Nothing Funny This Way Comes

Sorry, kids. I don't have the funny to give. Continued weirdness on the personal front. I won't dive into that inky sea here, though. Ideally it'll be on the mend in the very near future.

It was a busy weekend, though. Friday we bought the boys Halloween costumes. We took them down to Wal-Mart (how creative of us--I hope one day to actually work on making costumes with/for them, but at the moment time is lacking). In the days leading up to the weekend, they were gung-ho to be anything you named: a bat, a train engineer, a dragon, a super hero of any stripe. But they stood in the costume aisle rejecting every suggestion--Superman, Spiderman, a policeman, a lion, a pirate. It really was a superhero parade; if the boys had seen The Fantastic Four (and I'm lead to believe that, for their sake, it's a good thing they didn't, and that none of us did) and wanted to be one of them, we would have been set. All they did want to do was swing plastic swords around. Working off of that, we got them cheap-o little knight sets (breastplate, shield, helmet, and sword all pressed out of the same Grade Y Chinese plastic). They still don't seem interested in much other than whacking one another with swords.
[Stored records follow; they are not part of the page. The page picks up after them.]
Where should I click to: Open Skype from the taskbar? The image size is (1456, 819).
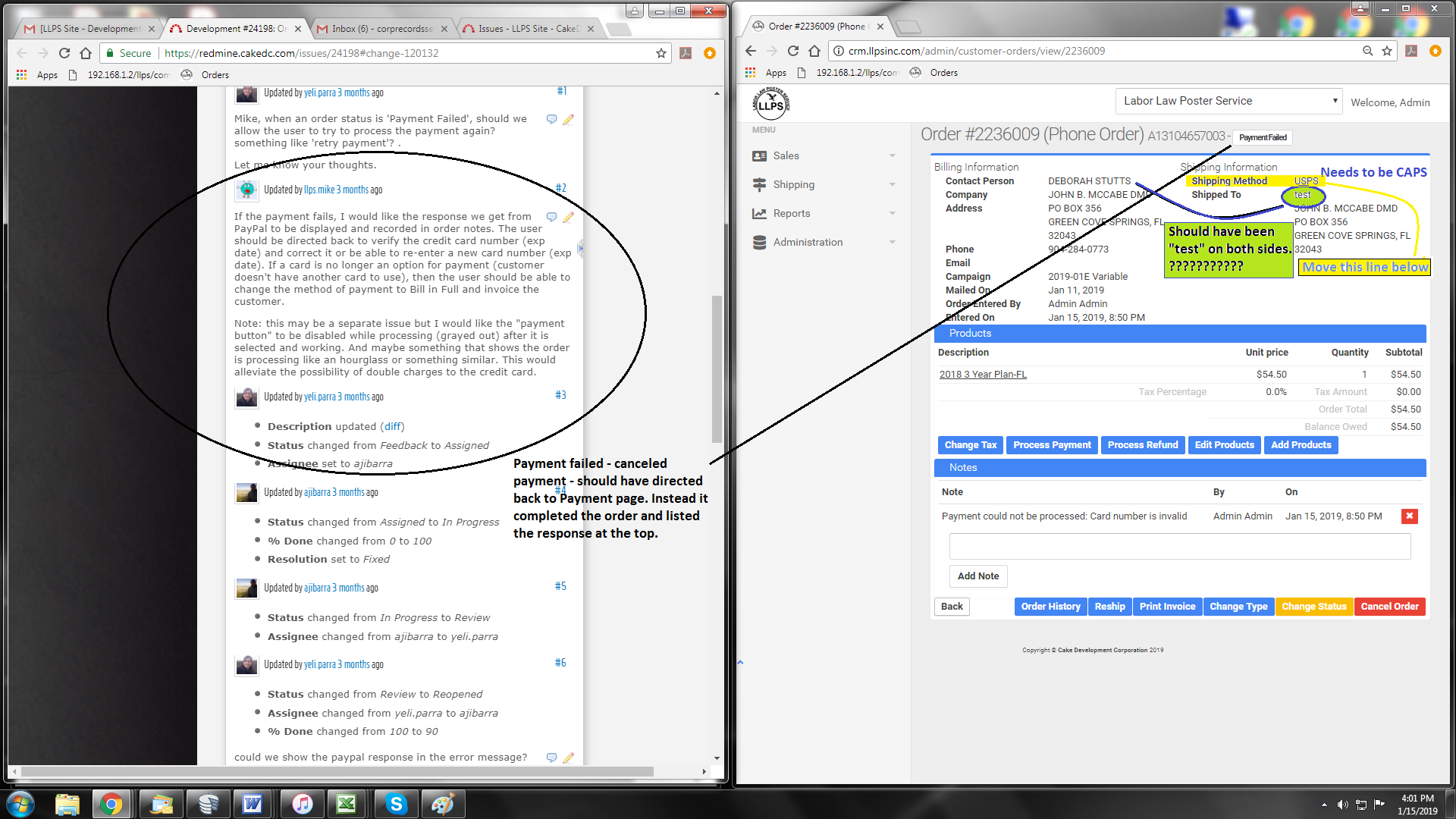tap(396, 804)
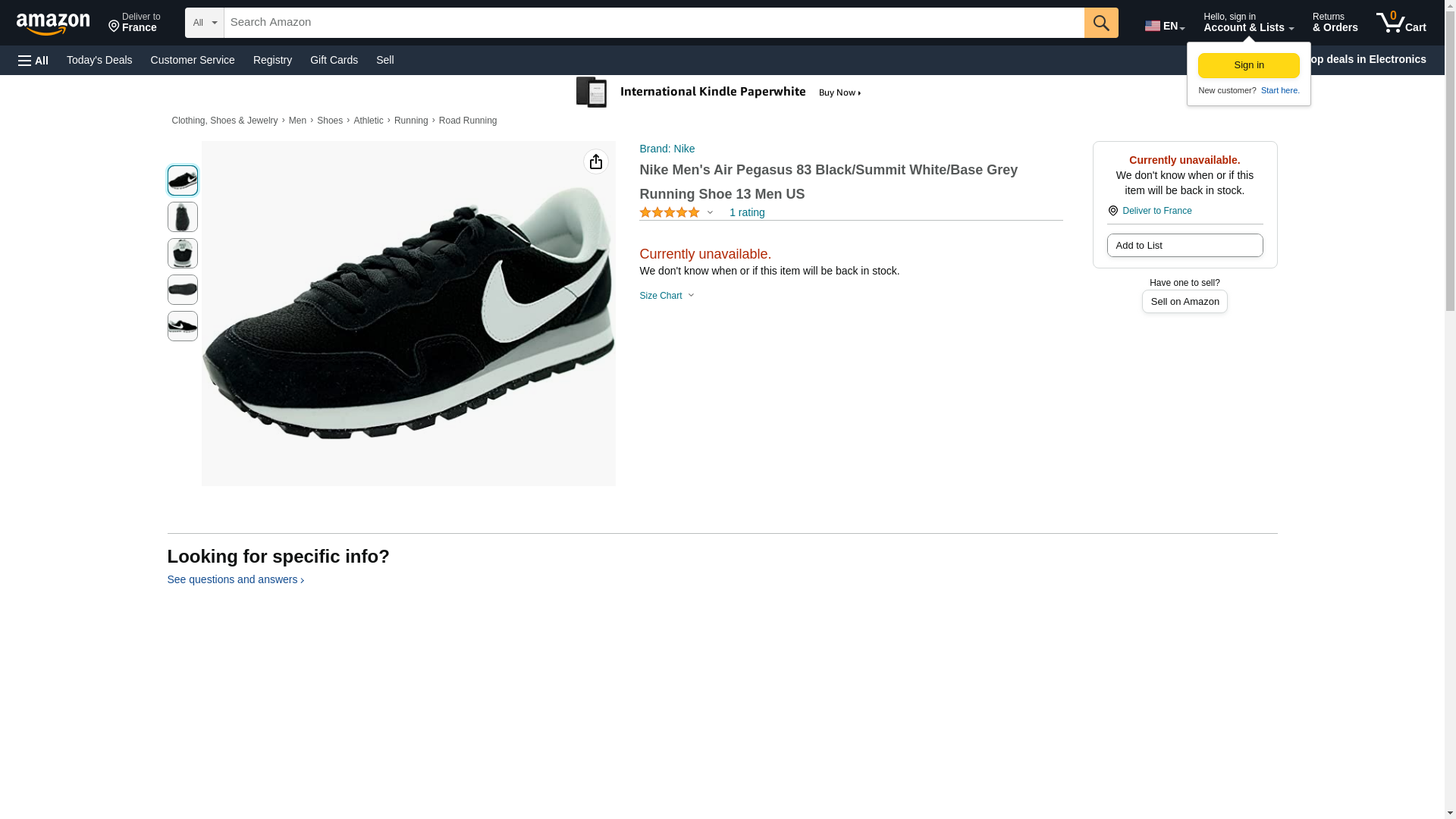
Task: Select the shoe sole thumbnail
Action: pyautogui.click(x=182, y=290)
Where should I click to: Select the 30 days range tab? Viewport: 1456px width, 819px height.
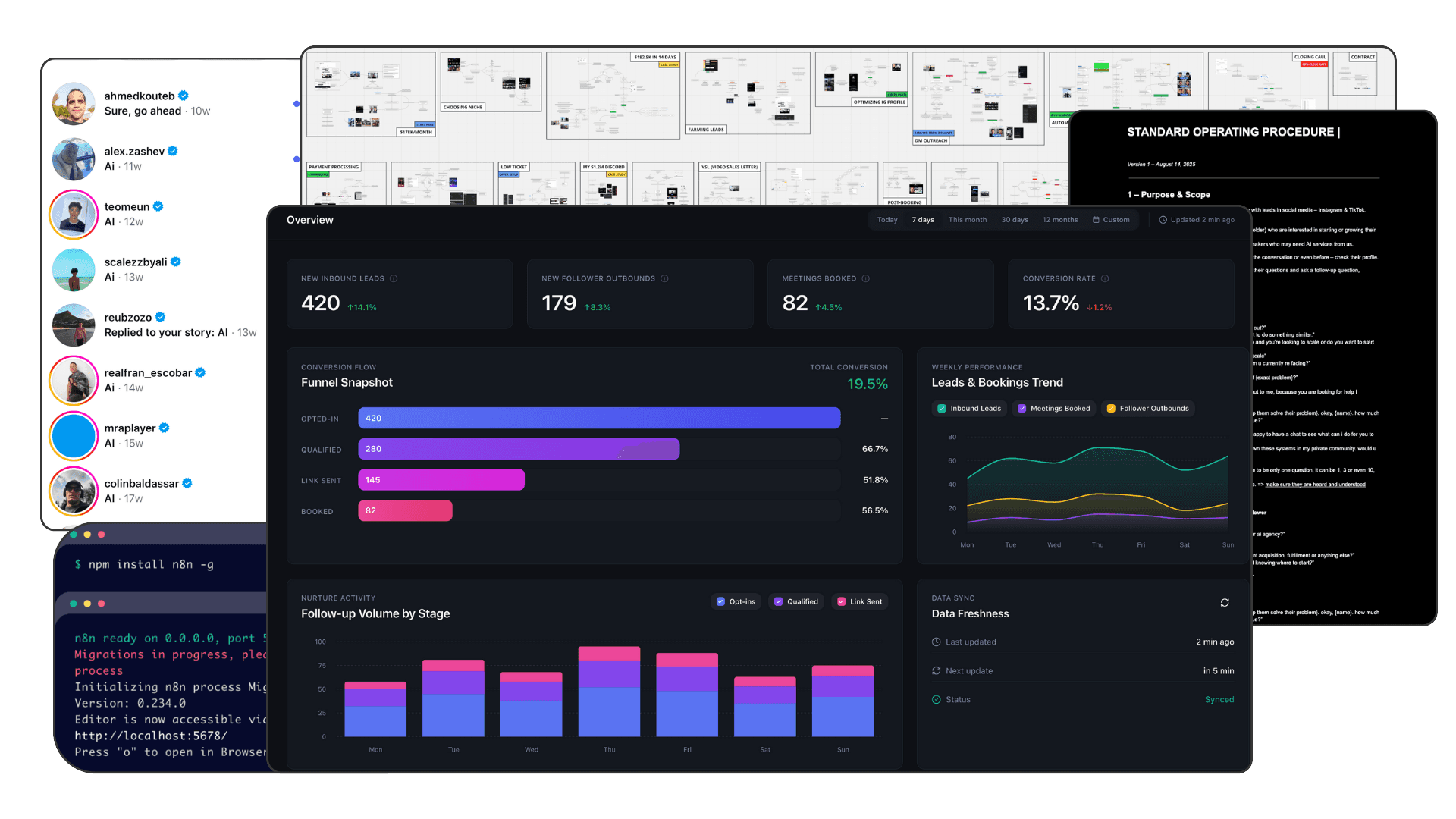point(1014,220)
Saturday was a birthday party for a couple of their wee buddies, so off we trundled to that. It was nice that there were other couples there, and a group of adults in general. I always become nervous when the kids outnumber me by a significant percentage and their native keepers are overworked themselves. The home we were in had an enormous playroom given over to toys and bouncing children. It's the most wonderful thing I've ever experienced in relation to the boys and I would instantly turn my office into such a thing if I had anywhere else to keep all my junk.

Today saw church (with an unusual and interesting service) followed by a trip to Grandma and Grandpa's house to make Halloween cookies. I don't recall making a vast, terrifying mess when we used to make them, but the boys have a real knack in that department. Nathaniel was intent on loading each cookie with the maximum load of sprinkles it could possibly hold; Caleb was intent on simply eating all the toppings directly from the bottles. Powdered sugar icing in every Halloween hue was spread everywhere. The results were, indeed, ghoulish, if only because a jack-o-lantern isn't supposed to have mismatched red eyes and a cat shouldn't look like it has a smear of blood splashed across its midsection.
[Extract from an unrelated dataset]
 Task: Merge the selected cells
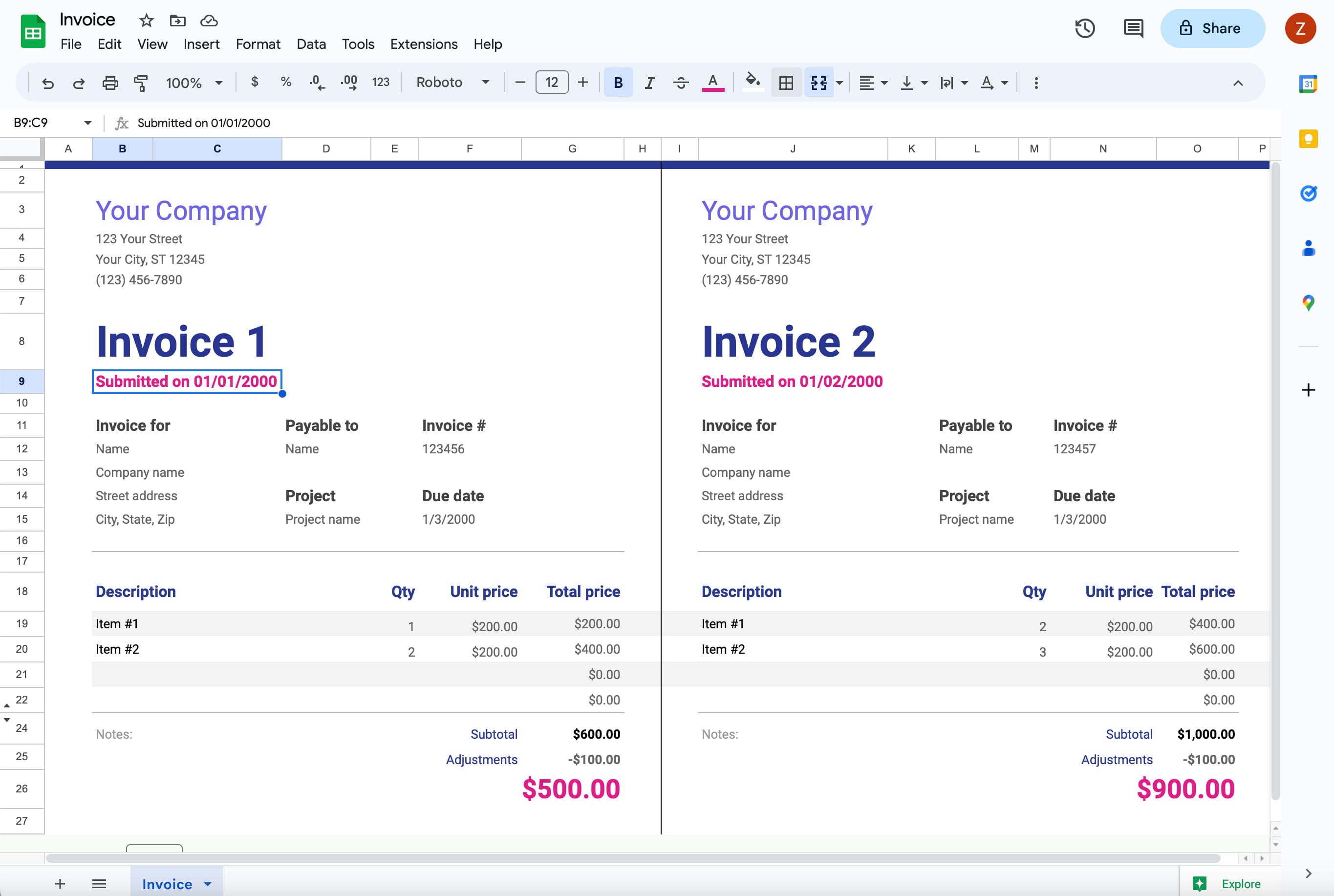coord(818,82)
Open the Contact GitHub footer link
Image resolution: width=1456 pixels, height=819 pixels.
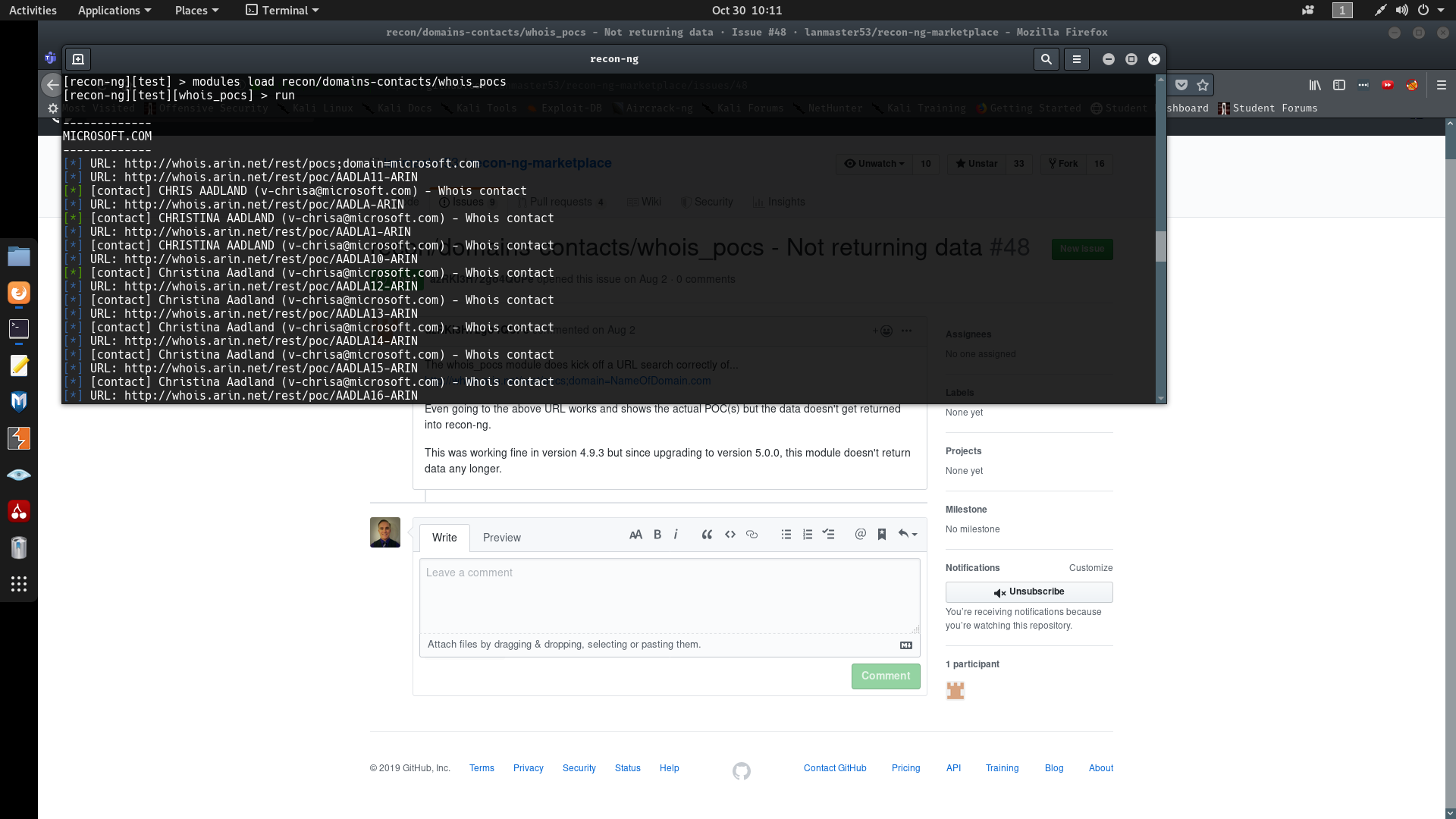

They take after me, you know.

So I'm off to try and grade again, my constant zombified state these days. Pray that I succeed, both for my sake and those of my family, and so that I can get back to putting something else up here besides self pity.

4 comments:

Devin Parker said...

An "unusual and interesting" church service?

Pray, how so?

Chris said...

I heard it had to do with naked chickens. And copy machines. And very very well trained stoats.

Michael Slusser said...

I didn't mean to raise so many questions...
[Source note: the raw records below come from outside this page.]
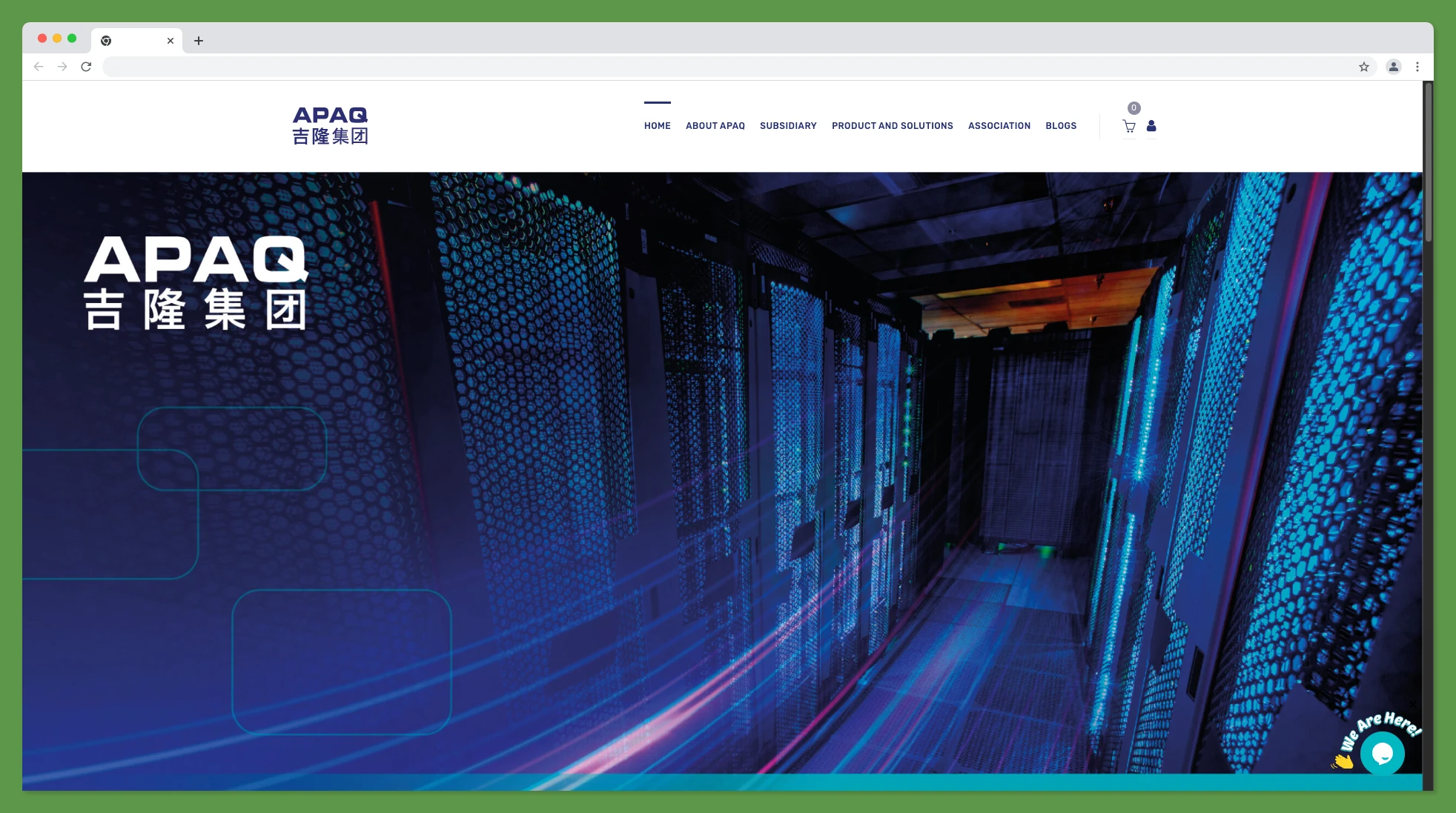Open the Chrome three-dot menu
The width and height of the screenshot is (1456, 813).
point(1417,67)
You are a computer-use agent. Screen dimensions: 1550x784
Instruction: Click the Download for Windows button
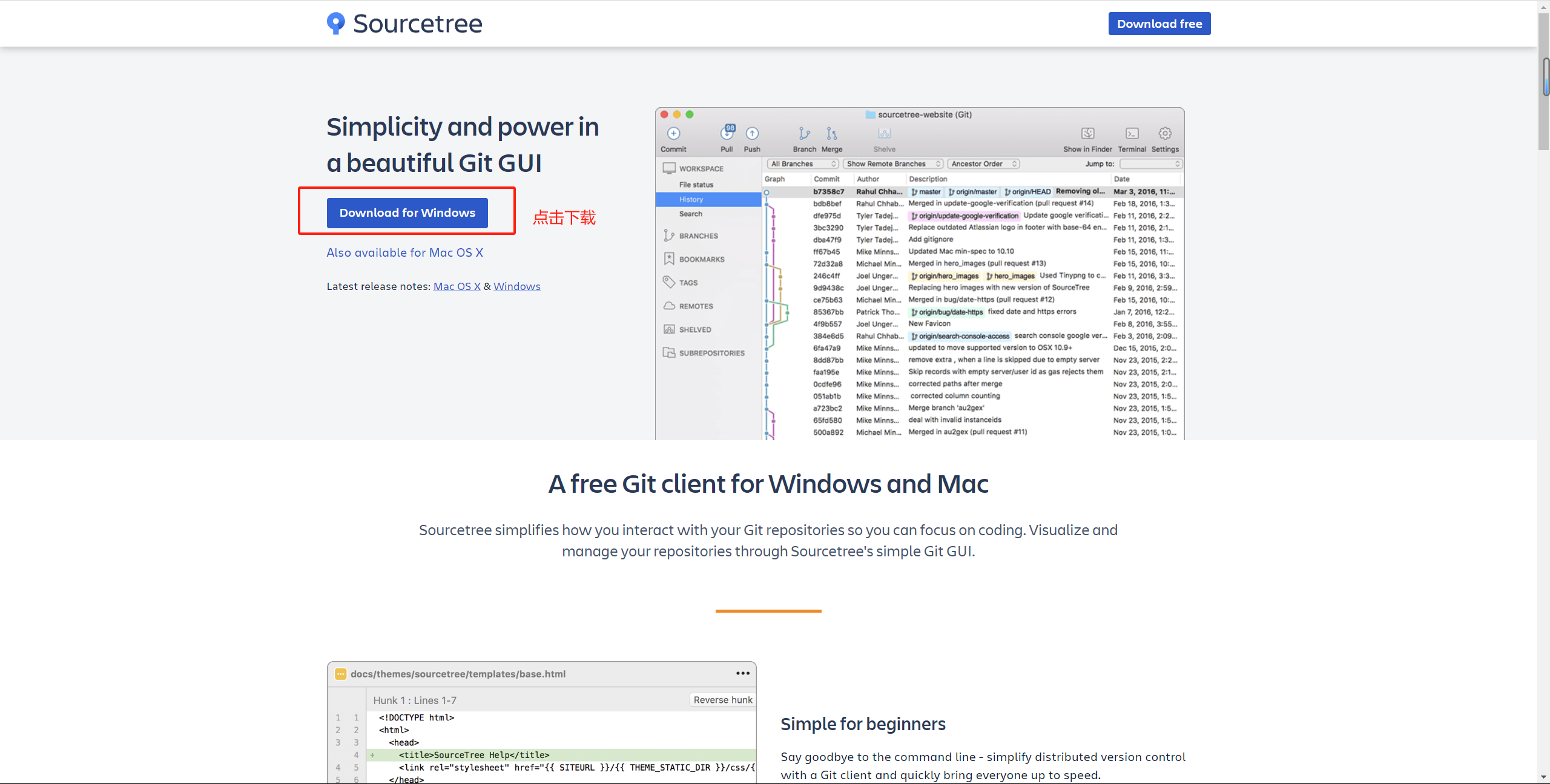coord(407,213)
The service was led by a man who wrote a book about worship (whose name, sadly, I've forgotten, though he is the son of fairly famous hymn writers). He discussed means of worship throughout the bible and talked about the physical manifestations of worship--lifting hands, kneeling, etc. We sang hymns and such at various points. It thrilled Joanna (and probably would you too, Marilyn). I found it interesting, though I wouldn't want to do it every Sunday.

Chris, in your church, do they clothe chickens? How odd.

Kathie said...

The church guy's name was Buddy Owens. His parents, Carol and Jimmy, wrote the hymns "Freely, Freely (God Forgave My Sin)" and "Holy, Holy," among others.